The exhibition Post-Pop. Beyond the commonplace brings together over 200 works produced between 1965 and 1975 by Portuguese and English artists, which were inspired by yet also transcend Pop Art. They inherited the means of communicating and visual resources adopted by that movement, this time allying them with political, social, cultural and artistic concerns, and all with a strain of humour and critical dimension that set them apart from the commonplace situations that form the focus of Pop Art.

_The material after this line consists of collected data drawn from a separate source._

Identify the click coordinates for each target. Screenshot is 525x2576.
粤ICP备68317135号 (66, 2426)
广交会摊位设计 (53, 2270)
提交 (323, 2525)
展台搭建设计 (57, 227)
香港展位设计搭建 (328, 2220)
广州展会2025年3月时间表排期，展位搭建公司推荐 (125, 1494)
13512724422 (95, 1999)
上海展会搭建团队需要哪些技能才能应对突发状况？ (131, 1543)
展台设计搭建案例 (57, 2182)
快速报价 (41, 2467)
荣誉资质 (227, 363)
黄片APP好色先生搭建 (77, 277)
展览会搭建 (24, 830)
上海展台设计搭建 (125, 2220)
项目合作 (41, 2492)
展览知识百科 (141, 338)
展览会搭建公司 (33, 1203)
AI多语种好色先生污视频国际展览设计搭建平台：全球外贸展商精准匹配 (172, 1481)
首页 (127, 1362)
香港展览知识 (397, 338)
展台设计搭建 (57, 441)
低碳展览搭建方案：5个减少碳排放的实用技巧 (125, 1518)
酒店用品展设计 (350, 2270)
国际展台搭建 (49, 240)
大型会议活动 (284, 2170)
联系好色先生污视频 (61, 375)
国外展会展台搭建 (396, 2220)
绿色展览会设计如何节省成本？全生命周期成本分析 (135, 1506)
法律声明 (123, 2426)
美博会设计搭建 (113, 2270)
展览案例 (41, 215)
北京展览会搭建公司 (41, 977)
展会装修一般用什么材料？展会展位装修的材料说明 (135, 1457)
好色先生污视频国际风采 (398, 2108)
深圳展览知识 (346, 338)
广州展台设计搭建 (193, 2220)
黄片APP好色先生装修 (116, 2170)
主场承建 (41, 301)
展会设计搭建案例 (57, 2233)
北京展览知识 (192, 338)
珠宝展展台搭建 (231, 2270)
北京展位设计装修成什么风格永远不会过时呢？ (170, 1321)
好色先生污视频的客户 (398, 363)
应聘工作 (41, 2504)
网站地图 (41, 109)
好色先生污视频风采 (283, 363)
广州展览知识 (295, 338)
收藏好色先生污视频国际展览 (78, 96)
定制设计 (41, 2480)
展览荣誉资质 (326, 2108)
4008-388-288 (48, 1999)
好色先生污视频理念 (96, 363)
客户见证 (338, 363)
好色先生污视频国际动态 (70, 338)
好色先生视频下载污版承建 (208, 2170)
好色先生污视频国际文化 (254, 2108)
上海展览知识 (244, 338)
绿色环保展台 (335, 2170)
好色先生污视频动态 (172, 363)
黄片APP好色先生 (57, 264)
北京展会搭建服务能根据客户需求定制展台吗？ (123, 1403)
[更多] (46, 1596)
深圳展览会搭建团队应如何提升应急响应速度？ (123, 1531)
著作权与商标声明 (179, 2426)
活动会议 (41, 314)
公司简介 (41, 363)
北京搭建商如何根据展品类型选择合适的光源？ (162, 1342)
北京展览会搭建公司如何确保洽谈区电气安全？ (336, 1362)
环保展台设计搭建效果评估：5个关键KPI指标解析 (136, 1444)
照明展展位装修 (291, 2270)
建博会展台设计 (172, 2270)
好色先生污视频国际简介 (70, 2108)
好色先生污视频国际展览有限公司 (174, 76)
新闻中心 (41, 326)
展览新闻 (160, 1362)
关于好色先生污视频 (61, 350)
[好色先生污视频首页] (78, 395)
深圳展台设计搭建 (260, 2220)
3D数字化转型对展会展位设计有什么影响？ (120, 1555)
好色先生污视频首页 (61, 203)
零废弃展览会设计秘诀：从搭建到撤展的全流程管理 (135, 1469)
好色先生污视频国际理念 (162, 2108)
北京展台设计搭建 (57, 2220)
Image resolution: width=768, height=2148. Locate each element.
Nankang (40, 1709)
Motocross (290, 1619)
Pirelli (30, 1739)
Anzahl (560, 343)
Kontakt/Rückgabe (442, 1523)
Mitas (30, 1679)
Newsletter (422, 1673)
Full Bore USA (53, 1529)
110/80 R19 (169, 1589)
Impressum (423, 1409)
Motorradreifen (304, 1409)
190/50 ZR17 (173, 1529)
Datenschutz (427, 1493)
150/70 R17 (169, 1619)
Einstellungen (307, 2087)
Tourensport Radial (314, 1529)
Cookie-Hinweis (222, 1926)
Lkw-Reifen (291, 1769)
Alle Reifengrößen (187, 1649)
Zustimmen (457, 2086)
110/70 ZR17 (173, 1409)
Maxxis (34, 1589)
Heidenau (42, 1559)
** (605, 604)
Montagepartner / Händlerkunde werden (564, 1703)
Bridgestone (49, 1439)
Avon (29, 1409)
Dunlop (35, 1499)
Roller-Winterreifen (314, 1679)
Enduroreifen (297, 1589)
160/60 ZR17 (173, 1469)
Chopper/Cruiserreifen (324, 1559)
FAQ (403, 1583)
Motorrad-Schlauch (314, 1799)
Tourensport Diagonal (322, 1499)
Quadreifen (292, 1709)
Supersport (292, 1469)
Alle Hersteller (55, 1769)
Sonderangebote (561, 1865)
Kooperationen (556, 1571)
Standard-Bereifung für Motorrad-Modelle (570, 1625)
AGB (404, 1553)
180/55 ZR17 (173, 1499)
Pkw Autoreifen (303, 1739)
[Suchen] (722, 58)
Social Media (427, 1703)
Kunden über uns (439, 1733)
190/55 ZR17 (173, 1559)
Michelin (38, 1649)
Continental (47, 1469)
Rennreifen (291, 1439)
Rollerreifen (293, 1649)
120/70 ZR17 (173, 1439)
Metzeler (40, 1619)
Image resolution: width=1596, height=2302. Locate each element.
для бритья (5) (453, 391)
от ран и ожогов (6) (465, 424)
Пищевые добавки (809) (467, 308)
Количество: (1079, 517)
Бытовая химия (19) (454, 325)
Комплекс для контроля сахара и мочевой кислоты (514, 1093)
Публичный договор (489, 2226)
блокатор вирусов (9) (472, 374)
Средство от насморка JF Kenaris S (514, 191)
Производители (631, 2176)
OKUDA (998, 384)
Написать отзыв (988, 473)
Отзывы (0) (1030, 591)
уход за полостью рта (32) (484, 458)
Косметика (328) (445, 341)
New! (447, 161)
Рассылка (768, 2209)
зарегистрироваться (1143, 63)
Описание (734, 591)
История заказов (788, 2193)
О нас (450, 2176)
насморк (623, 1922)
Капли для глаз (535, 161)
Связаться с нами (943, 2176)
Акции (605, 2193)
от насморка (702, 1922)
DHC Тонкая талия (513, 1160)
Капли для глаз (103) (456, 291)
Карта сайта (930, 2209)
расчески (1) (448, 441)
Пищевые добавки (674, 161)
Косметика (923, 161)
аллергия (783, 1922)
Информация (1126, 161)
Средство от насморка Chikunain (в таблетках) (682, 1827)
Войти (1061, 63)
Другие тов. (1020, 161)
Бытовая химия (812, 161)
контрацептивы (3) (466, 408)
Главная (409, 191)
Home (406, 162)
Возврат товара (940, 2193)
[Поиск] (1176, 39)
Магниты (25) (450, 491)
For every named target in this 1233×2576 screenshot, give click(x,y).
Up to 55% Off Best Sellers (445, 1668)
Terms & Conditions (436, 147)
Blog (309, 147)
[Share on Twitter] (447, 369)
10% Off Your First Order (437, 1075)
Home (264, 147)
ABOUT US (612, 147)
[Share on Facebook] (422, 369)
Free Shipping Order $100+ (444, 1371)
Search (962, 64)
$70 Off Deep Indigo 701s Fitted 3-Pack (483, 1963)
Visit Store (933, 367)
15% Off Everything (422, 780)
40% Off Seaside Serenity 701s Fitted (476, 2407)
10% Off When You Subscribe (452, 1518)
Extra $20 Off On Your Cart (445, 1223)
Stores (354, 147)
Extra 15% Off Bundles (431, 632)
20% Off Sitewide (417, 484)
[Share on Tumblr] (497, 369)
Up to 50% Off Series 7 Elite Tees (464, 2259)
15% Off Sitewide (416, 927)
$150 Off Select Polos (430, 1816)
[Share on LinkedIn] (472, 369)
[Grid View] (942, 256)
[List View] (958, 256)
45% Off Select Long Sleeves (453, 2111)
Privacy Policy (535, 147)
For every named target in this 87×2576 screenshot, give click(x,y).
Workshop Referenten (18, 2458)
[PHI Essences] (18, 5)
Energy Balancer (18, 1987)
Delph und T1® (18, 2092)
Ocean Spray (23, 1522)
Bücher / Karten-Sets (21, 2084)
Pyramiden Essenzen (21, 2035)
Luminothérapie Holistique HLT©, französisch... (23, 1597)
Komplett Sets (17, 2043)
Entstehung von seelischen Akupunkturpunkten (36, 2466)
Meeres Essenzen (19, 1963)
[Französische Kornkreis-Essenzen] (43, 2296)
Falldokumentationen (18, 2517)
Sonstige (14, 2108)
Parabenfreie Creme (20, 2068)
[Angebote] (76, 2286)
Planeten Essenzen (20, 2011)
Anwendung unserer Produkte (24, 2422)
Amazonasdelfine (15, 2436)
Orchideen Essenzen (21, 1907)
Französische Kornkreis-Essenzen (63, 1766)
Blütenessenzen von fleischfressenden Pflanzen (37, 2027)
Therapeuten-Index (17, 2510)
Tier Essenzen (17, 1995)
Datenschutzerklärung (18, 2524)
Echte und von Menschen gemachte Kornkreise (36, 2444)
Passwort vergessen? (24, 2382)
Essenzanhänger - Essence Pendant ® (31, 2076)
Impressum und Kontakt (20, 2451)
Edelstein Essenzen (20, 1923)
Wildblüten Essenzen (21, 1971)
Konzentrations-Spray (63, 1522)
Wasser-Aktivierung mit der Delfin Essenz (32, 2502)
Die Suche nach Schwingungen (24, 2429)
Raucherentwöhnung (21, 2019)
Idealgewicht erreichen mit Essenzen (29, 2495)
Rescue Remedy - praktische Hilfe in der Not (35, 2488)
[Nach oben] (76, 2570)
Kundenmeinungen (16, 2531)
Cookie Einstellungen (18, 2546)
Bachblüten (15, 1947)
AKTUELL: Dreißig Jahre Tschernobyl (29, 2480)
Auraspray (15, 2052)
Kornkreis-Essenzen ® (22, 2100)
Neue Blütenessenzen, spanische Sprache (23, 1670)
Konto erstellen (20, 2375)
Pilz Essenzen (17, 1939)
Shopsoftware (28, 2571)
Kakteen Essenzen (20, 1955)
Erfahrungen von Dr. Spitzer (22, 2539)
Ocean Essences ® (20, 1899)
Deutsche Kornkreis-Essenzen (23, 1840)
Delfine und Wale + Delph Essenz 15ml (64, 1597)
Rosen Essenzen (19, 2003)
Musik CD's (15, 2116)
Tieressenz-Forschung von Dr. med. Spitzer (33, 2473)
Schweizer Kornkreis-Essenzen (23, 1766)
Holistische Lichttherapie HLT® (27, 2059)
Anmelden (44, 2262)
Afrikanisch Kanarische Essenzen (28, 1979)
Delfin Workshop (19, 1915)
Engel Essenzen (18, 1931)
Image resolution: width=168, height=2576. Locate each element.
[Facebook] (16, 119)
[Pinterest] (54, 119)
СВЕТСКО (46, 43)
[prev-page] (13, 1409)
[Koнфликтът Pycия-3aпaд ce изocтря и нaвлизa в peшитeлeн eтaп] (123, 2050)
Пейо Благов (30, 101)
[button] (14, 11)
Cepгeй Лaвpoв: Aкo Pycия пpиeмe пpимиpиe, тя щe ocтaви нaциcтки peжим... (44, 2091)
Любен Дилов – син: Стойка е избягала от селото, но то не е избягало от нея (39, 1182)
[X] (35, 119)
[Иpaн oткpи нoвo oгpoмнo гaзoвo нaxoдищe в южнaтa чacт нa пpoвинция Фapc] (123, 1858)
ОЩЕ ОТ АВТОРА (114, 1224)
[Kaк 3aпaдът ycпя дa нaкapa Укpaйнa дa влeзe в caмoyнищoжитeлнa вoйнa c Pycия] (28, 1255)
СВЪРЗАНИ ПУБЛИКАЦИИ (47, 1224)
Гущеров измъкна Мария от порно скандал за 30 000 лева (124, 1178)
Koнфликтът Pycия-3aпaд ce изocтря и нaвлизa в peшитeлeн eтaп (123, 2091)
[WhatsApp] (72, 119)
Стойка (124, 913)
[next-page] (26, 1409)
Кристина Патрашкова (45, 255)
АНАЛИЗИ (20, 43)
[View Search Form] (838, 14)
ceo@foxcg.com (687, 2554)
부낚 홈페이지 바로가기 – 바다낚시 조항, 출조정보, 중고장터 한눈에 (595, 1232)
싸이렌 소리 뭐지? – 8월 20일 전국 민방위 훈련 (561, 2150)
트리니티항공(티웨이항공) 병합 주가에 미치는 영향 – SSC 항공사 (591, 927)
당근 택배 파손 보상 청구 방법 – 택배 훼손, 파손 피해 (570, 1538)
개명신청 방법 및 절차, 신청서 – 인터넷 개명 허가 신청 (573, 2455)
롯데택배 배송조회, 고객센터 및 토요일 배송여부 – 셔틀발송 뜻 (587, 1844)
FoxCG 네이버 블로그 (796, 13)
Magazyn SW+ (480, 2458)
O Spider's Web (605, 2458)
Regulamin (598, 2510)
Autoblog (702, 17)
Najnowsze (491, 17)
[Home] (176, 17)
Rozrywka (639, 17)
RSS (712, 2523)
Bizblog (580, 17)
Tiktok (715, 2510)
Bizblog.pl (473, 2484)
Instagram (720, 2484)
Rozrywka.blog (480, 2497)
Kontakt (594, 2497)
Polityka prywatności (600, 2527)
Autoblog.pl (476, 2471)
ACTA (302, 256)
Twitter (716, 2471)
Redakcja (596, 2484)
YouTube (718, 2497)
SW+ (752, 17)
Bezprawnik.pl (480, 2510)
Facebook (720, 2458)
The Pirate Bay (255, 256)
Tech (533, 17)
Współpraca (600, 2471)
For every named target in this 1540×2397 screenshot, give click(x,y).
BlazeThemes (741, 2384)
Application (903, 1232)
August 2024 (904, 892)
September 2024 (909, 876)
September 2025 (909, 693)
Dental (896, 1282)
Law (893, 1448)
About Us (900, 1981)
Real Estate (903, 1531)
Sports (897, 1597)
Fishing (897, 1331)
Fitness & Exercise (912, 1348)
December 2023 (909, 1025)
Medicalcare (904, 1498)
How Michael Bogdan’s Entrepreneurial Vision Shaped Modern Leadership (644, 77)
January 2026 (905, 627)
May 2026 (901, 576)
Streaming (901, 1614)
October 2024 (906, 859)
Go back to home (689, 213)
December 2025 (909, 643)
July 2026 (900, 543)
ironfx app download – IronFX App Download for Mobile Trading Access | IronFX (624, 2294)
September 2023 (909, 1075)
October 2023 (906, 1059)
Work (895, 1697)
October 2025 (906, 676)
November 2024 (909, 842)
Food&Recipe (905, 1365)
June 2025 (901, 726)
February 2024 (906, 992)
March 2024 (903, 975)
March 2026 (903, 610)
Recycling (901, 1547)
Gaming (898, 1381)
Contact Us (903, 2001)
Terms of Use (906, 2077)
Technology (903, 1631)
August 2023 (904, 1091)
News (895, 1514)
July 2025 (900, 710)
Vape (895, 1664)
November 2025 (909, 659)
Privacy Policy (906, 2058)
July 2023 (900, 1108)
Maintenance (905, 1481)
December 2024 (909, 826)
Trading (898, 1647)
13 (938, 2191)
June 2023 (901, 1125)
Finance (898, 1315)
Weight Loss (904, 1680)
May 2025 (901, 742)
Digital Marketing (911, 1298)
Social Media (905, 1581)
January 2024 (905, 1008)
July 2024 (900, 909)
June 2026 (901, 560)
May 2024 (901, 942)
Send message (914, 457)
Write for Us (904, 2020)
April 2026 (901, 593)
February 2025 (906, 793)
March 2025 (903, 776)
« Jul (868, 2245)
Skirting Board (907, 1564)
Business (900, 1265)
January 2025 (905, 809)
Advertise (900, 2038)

This publication has been put together to coincide with the show, but it goes beyond the bounds of a mere exhibition catalogue.Richly illustrated with the works from the exhibition, it both presents the exhibited pieces and provides them with a context that marks a departure from the exhibition itself, with its concept shaped by the exhibition’s curators, Ana Vasconcelos and Patrícia Rosas. This vision transforms the publication into a unique object, to be interpreted as a standalone entity, extending the exhibition in time long after it has closed, while contextualising it through texts by different writers that explore the political, social, cultural and artistic issues of that era.
The book begins with a selection of key works from the exhibition, followed by a foreword by the Museum’s Director, Penelope Curtis. From this point onwards, reproductions of the works are interspersed with articles. First comes an introduction by the curators – intriguingly entitled The risk of laughter – which addresses the exhibition’s concepts and points of focus, before moving on to the various texts written by the invited experts. The first is by the art historian and curator Sandra Vieira Jürgens, who explores the artists and works presented in the exhibition, placing particular emphasis on the link between the artists from Portugal and those from the UK, as well as the presence of the British artists. This is followed by articles about the stimulating effect that the British art scene has had on its Portuguese counterpart, by Alex Seago, Director of the School of Communication, Arts and Social Sciences at Richmond University in London; the cultural backdrop to the 1960s and 70s in Portugal, with a particular emphasis on protest music, written by the Portuguese historian Luís Trindade; a look at the female view of this period, focusing on the depiction of women in art and female artists, by Emília Ferreira; and, finally, a piece by Adelaide Duarte on the Portuguese art market in the late 1960s and early 1970s.
The book is also complemented by two testimonial pieces by the artists Teresa Magalhães and José de Guimarães, an article about the work Baigneuses by Nikias Skapinakis, short biographies of the various authors, and a list of works that appear in the exhibition and are reproduced in this publication.